— begin Extracted records —

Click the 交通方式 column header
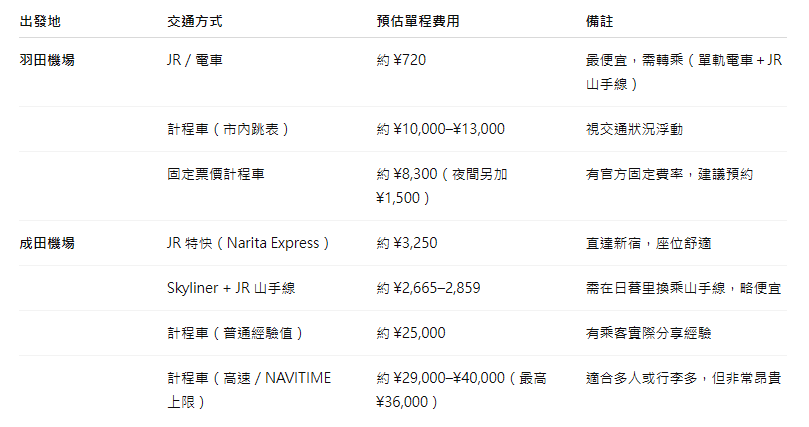The image size is (809, 427). click(x=194, y=20)
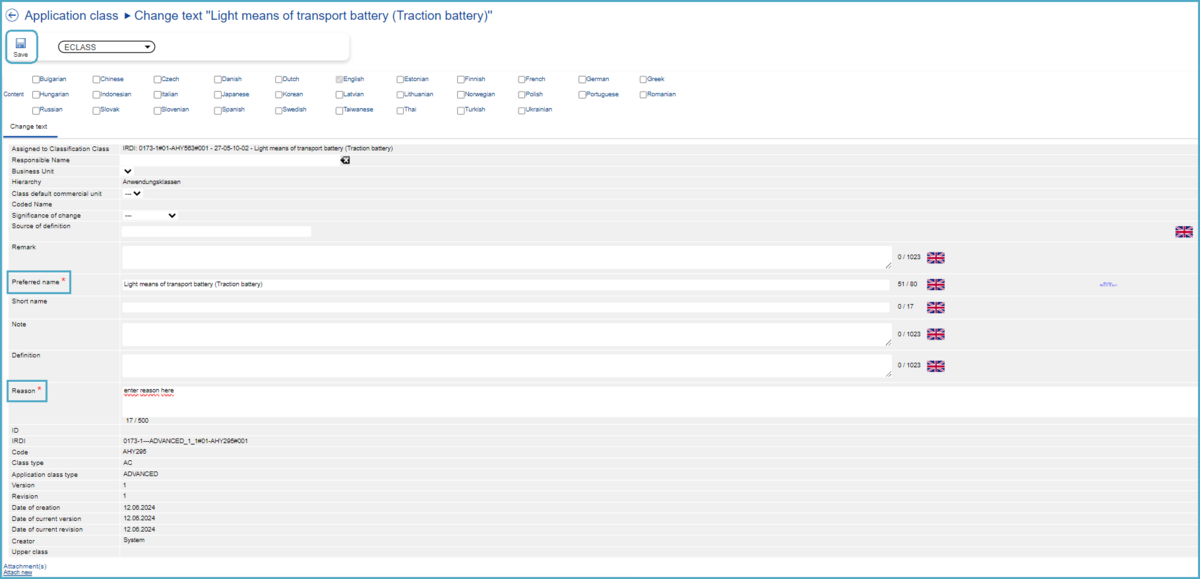Switch to the Change text tab
Image resolution: width=1200 pixels, height=579 pixels.
click(29, 127)
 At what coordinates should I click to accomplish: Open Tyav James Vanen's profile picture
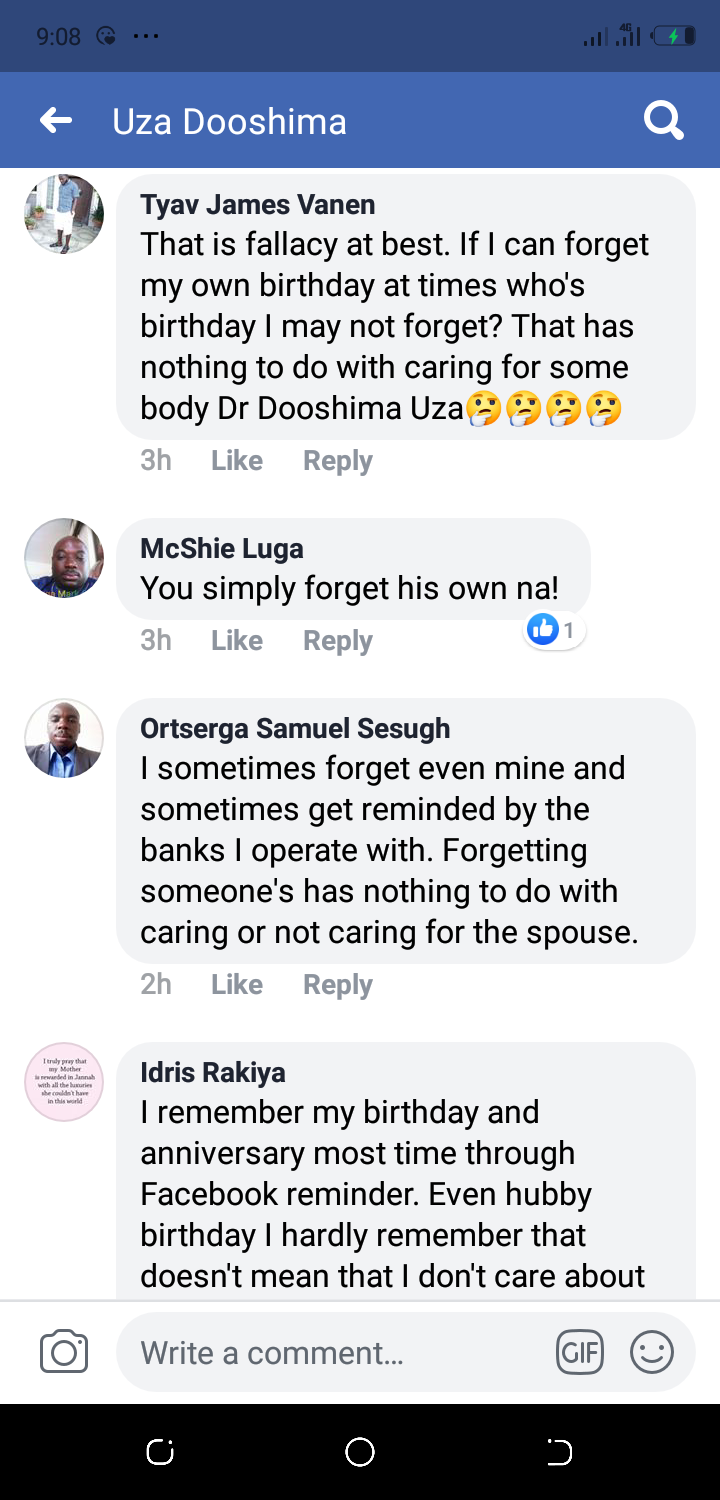point(64,214)
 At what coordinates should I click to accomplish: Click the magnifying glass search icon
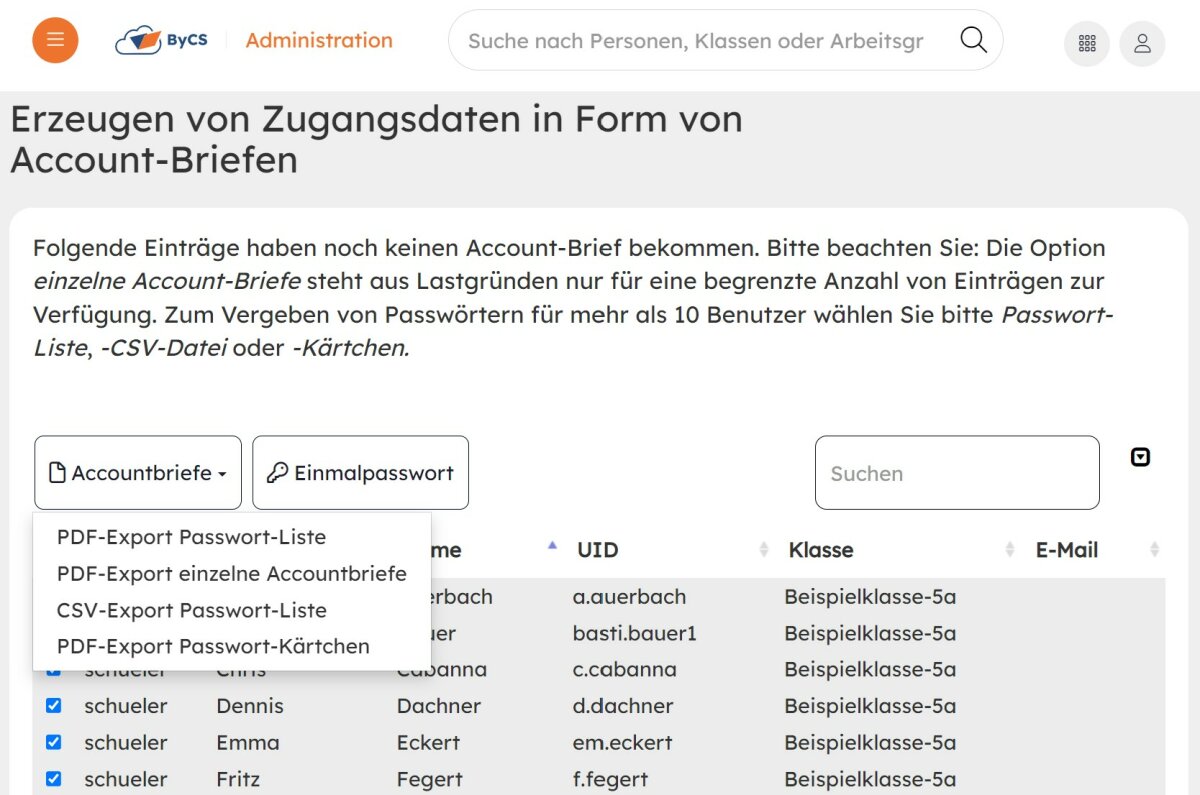(973, 40)
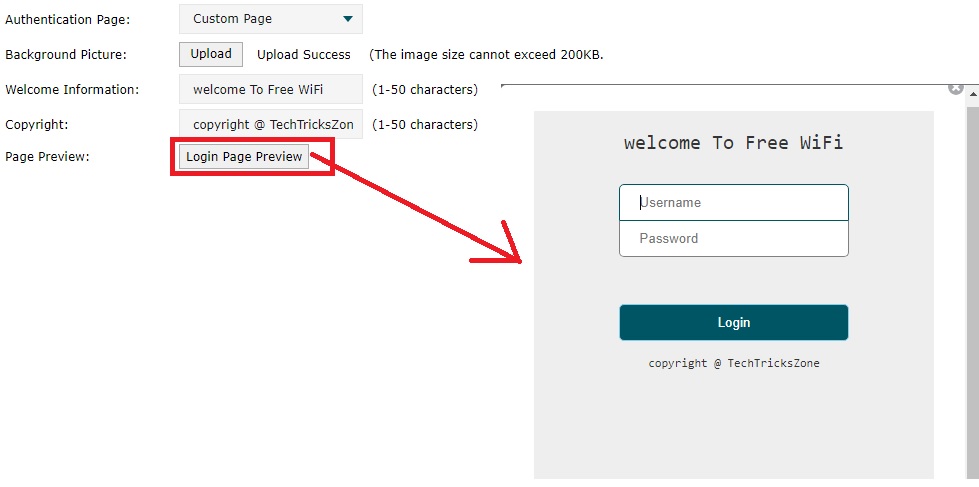Click the copyright footer text under Login
The width and height of the screenshot is (979, 487).
click(733, 363)
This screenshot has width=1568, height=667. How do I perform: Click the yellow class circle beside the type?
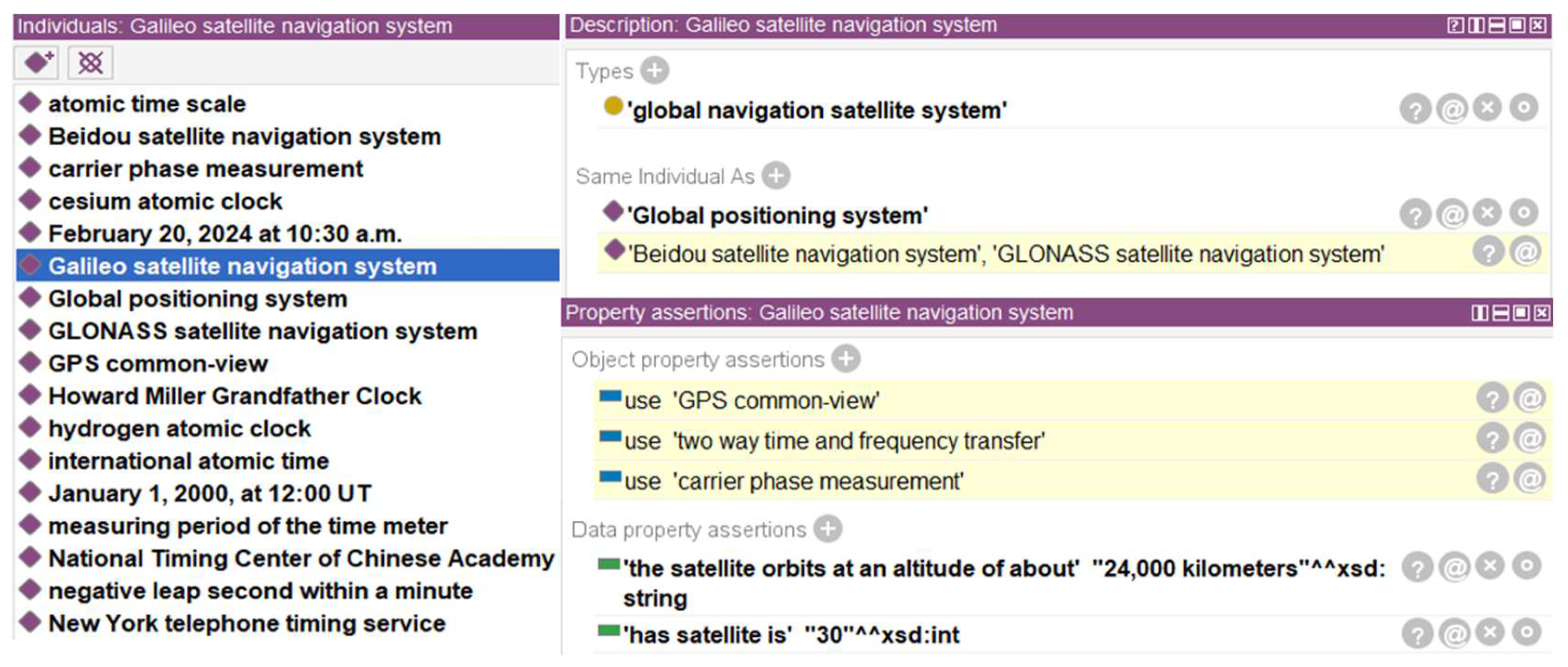613,106
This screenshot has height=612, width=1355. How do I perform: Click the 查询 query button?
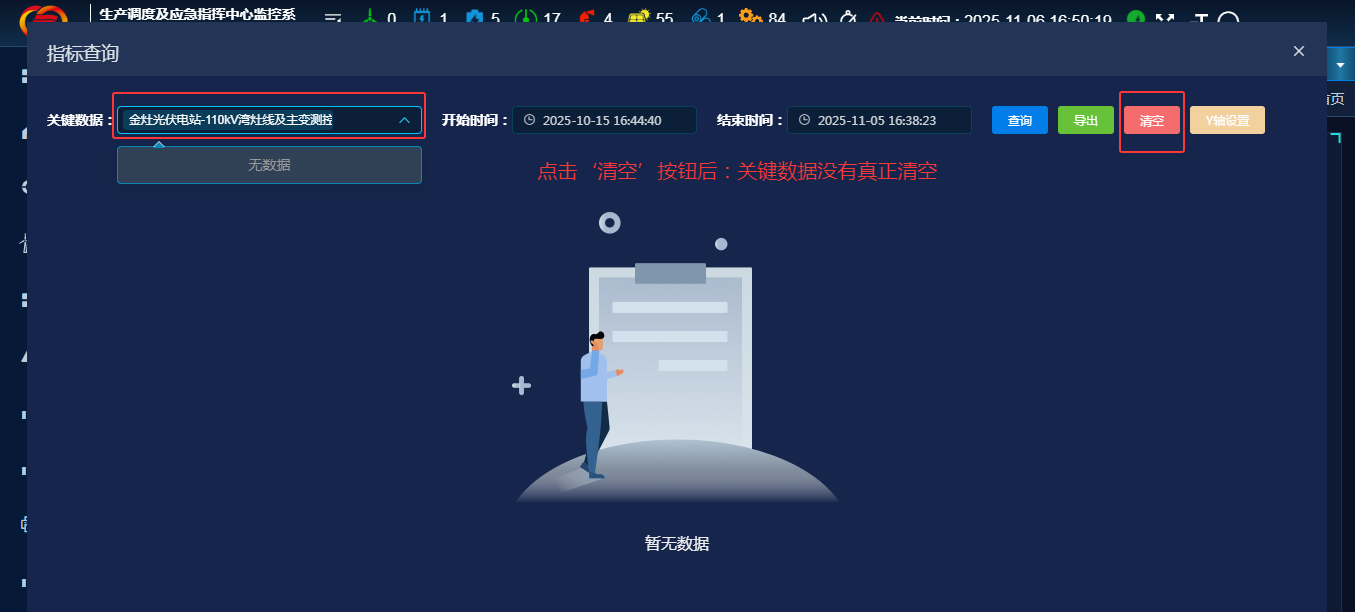click(1019, 120)
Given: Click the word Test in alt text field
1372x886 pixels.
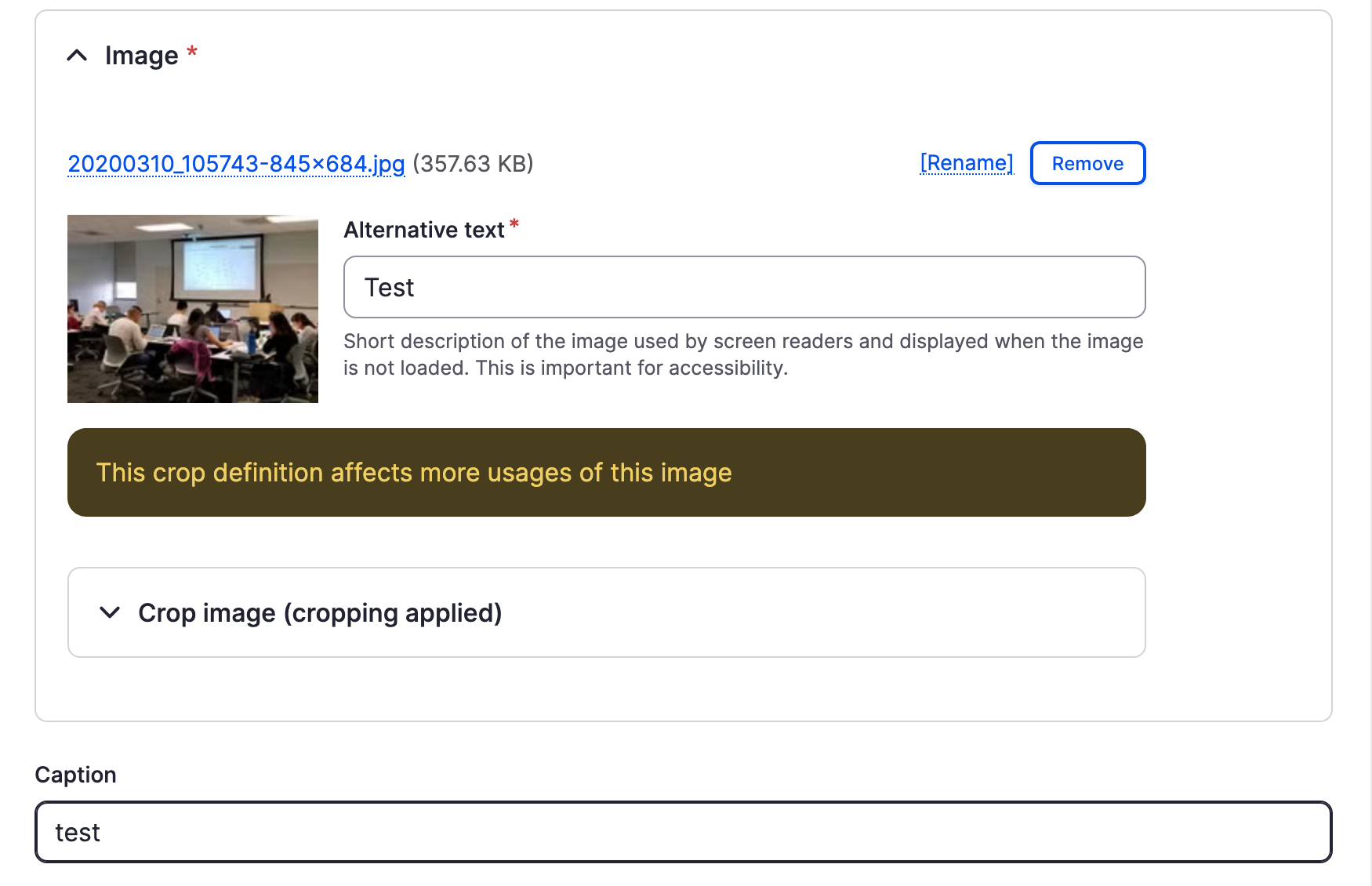Looking at the screenshot, I should 389,288.
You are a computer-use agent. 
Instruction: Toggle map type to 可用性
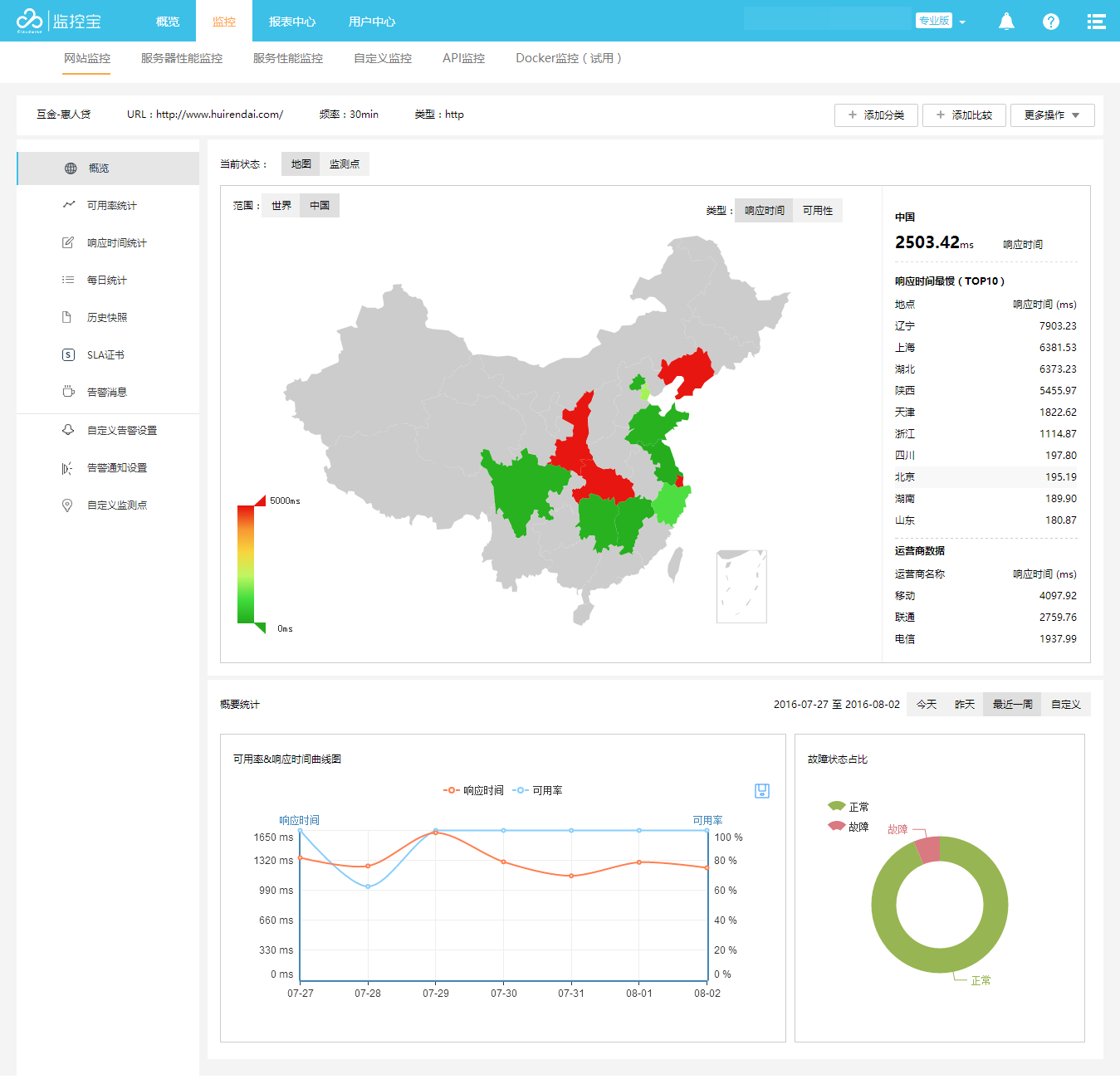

— end Extracted records —

Swap "coordinates" for "position" in the entries above and write them out again, changing nothing else and leaving out the pictures.

Click the 交通方式 column header
The image size is (809, 427). click(x=194, y=20)
Switch to the Change text tab
Image resolution: width=1200 pixels, height=579 pixels.
click(29, 127)
 At what position should I click to accomplish: Open Tyav James Vanen's profile picture
point(64,214)
 At what position should I click to accomplish: Click the magnifying glass search icon
(973, 40)
Click the copyright footer text under Login
The width and height of the screenshot is (979, 487).
click(733, 363)
This screenshot has width=1568, height=667. How do I perform: Click the yellow class circle beside the type?
613,106
This screenshot has height=612, width=1355. How do I perform: Click the 查询 query button?
click(1019, 120)
Given: Click the word Test in alt text field
1372x886 pixels.
Looking at the screenshot, I should 389,288.
You are a computer-use agent. 
Instruction: Toggle map type to 可用性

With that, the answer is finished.